* Work required
For the entries below, repeat exactly each line starting with the one that contains "Task: Close the Confirm Transfer dialog" and going on through the one that contains "The height and width of the screenshot is (629, 1170).", and no others.

* Records excerpted from a collection
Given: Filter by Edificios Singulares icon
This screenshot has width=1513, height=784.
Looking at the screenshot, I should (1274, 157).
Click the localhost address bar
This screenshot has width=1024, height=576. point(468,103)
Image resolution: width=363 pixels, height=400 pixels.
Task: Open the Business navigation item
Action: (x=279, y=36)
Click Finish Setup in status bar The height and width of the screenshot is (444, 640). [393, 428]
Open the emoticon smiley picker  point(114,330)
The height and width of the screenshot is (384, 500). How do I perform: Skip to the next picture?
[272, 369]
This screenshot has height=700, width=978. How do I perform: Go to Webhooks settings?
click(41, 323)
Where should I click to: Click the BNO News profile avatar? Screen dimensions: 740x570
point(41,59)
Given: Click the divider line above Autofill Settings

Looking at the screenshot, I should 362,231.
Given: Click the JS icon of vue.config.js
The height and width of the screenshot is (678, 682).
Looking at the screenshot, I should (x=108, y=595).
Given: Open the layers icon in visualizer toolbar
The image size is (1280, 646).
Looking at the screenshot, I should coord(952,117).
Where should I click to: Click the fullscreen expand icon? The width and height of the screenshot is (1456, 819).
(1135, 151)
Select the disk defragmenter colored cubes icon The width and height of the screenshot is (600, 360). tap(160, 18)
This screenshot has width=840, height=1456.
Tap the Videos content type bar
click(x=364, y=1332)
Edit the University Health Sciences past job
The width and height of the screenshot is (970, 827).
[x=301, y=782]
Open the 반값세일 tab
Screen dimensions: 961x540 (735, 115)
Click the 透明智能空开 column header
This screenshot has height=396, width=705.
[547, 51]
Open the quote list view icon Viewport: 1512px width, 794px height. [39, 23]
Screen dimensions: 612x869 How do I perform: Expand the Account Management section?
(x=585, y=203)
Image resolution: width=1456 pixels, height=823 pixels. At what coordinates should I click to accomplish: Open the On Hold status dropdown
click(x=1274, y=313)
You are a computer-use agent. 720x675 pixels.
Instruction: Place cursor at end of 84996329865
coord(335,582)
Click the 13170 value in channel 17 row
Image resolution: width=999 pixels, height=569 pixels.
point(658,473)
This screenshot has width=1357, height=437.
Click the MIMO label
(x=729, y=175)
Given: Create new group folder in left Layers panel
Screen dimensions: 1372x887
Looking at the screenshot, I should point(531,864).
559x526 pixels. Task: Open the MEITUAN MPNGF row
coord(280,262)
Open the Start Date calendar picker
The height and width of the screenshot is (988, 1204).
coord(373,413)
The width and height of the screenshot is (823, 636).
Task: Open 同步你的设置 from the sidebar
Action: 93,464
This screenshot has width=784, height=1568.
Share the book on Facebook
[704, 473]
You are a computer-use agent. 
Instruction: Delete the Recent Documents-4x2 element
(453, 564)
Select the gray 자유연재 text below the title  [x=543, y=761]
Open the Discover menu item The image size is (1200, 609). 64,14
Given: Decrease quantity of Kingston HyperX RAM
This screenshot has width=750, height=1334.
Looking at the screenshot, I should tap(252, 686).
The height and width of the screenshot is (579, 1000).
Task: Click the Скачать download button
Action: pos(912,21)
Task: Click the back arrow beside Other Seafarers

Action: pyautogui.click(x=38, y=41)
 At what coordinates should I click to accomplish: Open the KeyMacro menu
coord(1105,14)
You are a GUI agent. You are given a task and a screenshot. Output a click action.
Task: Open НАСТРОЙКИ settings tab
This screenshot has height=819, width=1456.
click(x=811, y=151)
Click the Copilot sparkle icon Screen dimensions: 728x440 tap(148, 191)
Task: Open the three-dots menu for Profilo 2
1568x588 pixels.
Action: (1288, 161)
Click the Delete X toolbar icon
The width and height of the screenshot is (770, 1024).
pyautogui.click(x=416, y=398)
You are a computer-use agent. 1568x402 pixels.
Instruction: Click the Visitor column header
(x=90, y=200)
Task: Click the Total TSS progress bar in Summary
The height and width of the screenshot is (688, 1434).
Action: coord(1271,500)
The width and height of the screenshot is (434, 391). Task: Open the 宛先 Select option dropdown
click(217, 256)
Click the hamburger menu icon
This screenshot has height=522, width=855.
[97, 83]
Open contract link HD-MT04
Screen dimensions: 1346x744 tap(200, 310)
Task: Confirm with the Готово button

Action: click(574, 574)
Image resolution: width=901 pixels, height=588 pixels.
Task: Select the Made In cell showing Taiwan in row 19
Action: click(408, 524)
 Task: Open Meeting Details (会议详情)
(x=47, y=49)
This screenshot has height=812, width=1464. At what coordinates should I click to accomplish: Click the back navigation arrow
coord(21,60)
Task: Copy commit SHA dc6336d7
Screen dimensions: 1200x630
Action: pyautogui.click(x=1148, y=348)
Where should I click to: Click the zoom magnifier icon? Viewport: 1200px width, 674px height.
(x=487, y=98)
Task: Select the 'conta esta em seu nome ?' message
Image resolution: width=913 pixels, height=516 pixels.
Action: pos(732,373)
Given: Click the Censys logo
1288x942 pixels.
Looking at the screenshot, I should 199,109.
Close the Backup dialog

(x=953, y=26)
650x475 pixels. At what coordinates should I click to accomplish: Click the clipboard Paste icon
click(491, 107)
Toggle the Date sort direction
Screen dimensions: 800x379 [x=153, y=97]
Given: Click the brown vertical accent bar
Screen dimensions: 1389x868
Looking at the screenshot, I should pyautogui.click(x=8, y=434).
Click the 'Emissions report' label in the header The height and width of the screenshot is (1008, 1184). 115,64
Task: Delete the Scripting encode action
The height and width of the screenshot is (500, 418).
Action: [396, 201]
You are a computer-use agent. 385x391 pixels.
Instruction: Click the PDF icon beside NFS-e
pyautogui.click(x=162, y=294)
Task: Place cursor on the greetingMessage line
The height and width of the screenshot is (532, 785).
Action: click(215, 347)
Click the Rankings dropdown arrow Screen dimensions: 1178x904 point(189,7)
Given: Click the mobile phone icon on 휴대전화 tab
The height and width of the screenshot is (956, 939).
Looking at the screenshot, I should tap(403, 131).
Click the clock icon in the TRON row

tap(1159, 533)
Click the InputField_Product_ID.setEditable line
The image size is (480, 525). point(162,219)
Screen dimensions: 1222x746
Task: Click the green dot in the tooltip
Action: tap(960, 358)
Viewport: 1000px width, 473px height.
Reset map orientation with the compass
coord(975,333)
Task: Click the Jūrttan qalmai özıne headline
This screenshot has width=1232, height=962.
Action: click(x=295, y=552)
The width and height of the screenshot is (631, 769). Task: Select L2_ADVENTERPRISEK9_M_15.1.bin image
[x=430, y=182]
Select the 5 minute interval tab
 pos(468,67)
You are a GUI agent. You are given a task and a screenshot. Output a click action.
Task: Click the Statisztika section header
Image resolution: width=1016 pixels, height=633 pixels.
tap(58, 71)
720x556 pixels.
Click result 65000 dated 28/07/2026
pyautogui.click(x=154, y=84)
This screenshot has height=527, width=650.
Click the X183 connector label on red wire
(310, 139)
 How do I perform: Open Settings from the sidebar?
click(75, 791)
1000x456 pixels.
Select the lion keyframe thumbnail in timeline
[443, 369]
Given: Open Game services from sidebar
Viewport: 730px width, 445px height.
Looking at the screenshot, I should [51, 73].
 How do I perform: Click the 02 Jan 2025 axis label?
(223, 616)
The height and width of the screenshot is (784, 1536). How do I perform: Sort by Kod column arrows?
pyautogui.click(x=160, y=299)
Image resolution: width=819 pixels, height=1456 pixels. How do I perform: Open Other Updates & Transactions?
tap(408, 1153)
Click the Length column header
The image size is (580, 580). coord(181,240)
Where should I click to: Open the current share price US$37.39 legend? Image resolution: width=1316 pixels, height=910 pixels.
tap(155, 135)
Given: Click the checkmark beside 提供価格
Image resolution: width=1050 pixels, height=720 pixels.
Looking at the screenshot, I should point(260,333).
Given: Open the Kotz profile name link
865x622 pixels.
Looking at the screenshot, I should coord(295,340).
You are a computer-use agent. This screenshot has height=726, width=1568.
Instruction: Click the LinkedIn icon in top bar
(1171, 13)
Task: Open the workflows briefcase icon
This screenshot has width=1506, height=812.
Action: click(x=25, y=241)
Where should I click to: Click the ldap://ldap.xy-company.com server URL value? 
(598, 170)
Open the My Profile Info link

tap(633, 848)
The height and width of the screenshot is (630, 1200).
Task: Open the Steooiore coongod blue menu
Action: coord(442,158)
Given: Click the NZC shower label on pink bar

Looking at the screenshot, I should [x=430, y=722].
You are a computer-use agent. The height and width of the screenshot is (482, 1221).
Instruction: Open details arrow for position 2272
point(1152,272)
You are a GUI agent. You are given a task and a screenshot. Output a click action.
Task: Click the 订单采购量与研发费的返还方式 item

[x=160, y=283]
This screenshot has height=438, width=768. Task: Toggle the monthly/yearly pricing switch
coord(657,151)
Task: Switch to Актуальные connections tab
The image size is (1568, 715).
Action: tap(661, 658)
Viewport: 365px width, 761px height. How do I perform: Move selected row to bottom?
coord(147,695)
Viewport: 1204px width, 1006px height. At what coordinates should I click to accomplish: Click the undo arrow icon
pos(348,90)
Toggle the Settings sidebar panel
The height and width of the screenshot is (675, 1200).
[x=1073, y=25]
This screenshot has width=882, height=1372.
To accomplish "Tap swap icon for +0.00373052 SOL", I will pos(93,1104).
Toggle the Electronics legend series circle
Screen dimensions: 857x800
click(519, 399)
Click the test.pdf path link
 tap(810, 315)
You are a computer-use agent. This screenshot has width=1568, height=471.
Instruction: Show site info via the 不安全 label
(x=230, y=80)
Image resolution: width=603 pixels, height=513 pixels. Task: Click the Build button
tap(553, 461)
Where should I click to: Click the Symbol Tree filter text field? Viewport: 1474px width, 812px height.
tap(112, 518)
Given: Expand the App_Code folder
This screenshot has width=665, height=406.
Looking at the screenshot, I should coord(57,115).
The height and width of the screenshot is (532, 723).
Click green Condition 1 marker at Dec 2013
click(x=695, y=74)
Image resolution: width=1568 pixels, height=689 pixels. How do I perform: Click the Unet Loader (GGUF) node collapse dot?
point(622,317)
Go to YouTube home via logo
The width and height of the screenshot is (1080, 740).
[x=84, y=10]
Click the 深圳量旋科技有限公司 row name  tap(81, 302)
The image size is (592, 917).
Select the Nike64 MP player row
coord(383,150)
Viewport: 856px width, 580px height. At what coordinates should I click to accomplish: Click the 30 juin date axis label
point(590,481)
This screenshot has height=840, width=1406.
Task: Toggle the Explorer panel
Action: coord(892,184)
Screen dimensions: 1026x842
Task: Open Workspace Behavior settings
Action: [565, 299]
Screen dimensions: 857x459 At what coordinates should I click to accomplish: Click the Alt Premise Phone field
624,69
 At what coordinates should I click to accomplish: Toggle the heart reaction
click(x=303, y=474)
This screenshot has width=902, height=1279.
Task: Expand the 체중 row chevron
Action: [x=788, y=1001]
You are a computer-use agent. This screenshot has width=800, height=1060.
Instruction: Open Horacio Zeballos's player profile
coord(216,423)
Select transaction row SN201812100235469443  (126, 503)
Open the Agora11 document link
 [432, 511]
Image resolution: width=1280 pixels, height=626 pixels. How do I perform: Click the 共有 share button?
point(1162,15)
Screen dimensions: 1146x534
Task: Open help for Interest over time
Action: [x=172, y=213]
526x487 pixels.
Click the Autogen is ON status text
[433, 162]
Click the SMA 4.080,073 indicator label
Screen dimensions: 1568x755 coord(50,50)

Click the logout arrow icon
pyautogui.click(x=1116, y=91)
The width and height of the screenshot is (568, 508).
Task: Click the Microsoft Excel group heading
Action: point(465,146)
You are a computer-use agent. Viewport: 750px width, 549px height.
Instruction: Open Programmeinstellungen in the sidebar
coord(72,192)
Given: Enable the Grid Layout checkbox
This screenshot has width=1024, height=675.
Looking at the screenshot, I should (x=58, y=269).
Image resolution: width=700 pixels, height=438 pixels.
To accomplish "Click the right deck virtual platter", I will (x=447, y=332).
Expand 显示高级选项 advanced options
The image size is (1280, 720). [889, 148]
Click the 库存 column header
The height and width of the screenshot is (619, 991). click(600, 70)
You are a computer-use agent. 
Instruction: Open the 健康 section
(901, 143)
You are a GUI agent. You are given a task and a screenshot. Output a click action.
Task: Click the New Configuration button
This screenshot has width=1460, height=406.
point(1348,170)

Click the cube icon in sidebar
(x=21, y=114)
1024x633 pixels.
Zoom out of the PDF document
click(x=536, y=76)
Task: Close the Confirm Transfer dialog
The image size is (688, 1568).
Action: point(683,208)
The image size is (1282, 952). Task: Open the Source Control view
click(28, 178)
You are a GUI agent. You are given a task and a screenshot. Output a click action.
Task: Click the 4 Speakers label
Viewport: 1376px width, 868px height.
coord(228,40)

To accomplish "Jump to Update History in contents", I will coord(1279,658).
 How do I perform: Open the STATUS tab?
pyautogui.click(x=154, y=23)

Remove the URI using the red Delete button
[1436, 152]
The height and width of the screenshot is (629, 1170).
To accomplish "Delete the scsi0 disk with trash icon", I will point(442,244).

* Response area
Task: Close the Confirm Transfer dialog
The image size is (688, 1568).
Action: point(683,208)
The image size is (1282, 952). Task: Open the Source Control view
click(28, 178)
You are a GUI agent. You are given a task and a screenshot. Output a click action.
Task: Click the 4 Speakers label
Viewport: 1376px width, 868px height.
coord(228,40)

To accomplish "Jump to Update History in contents", I will coord(1279,658).
 How do I perform: Open the STATUS tab?
pyautogui.click(x=154, y=23)

Remove the URI using the red Delete button
[1436, 152]
The height and width of the screenshot is (629, 1170).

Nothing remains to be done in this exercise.